Abrams, however, shown by his indignant response to questioning, shows if he ever knew this he has clearly forgotten it. In the DC bubble, where careerists faun and flatter and boost each other into failing upwards regardless of skill, it might be an easy thing for one to do when they are complacent.

This brings me to what I really want to talk about which is related to the pure intensity and across-the-board ghoulery of this reaction to Omar’s comments. Because this howling chorus of lanyards, from the ever ignorant Max Boot types to the endlessly wokescolding ex Obama and Clinton staffers who always want to remind you to ‘believe women’ and ‘believe black women’ (unless they criticize AIPAC, the DNC, or the endless war state, of course) shows exactly the group think present in DC establishment institutions. This groupthink is not something I need to once again go over, but I need to specifically mention here is that it is not, despite what you may think, entirely cynical. Sure, some of it is. Party hacks on both sides of the isle have taken a cue from the Blairite melts in the UK who constantly smear Corbyn as anti-semetic for…well not being a huge fan of Israel. Leaving aside how they sloppily conflate an entire diasporic ethnicity with the governing elite of one country, this is a purely cynical move now taken up with relish by the Democratic establishment in particular who seek to prevent newer and younger elected officials questioning any of its canards. If such ridiculous call-outs continue to happen the fact is we will soon reach a point where to criticize wahhabiist terror or the Saudi monarchy will be conflated with anti-Arab racism…though I am sure some wokescold is already working on that thesis as I write this (its probably Shadi Hamid).

But not all of these howling bien pensants are so cynical. This is the core horror I can impart upon you, dear readers. After having lived in DC for over three years now I can say this with full confidence. Many of the people here, especially those in leadership positions of think tanks, nonprofits, and media organizations, but also low level people in government and business, actually believe their own bullshit. From American Exceptionalism to the magic of neoliberal markets, from ‘humanitarian intervention’ via the military to the view of America’s alliance networks as ‘values based’ to the cult of the billionaire entrepreneur…so very many of the people here actually believe this shit. Ever wondered how America could think going into Iraq with no post war plan and that few troops would work? Now you know. Libya? Moderate Rebels? And now the jaundiced gaze of the Beltway  ghoul turns to Venezuela.
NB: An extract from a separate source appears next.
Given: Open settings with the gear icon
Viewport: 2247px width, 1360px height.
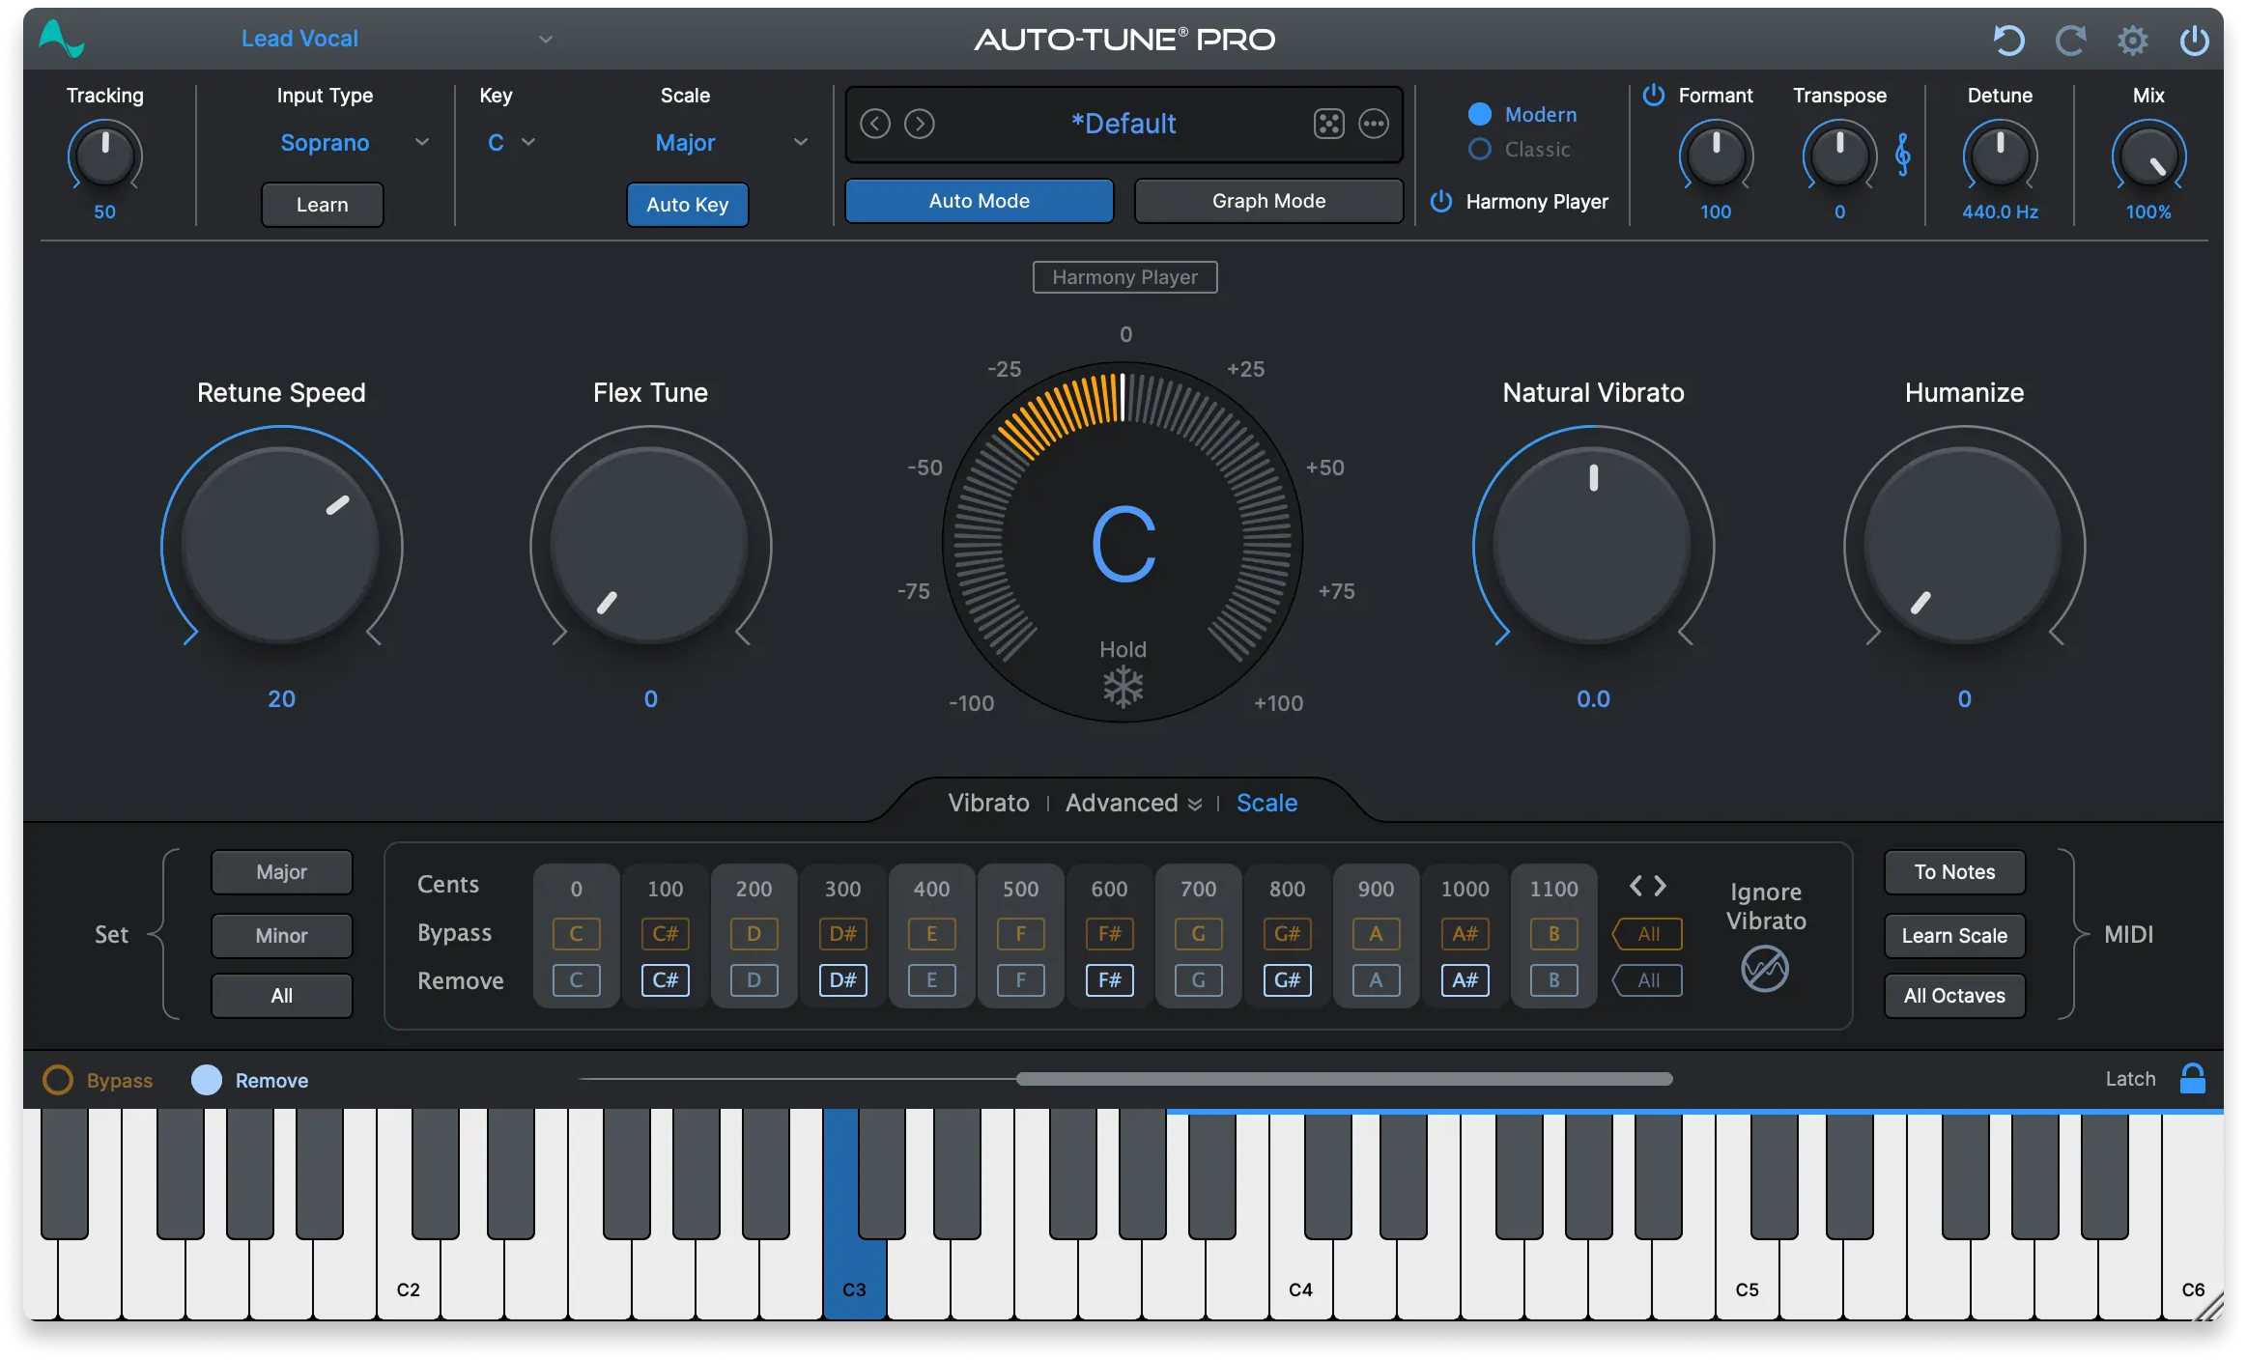Looking at the screenshot, I should [x=2132, y=41].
That is the true horror. Horror to the strategist not indoctrinated into the cult. Horror to anyone who wants reform or substantive change. I’m both. As you can imagine, being here can often verge on a type of stark dread only to be found when Lovecraft dreamed of Yuggoth- where puffed shoggoths splash. These may not be all of the people that influence who governs, but it is far too many of them. And that is why they howl and hoot and holler in such rage and indignation when called into question, because you aren’t just disagreeing with them…you are blaspheming against their religion. The ghouls will circle the wagons when heresy from outside threatens their genteel discussions of insular theology.

But the problem with this faith is that we don’t have the luxury of waiting around for their elders to die off naturally or them to learn from the real world. The clock is ticking on the next insane war they are planning and the planet is warming and we simply no longer have the time when dealing with such people. We have only the shock of heresy to wield to remove and replace them.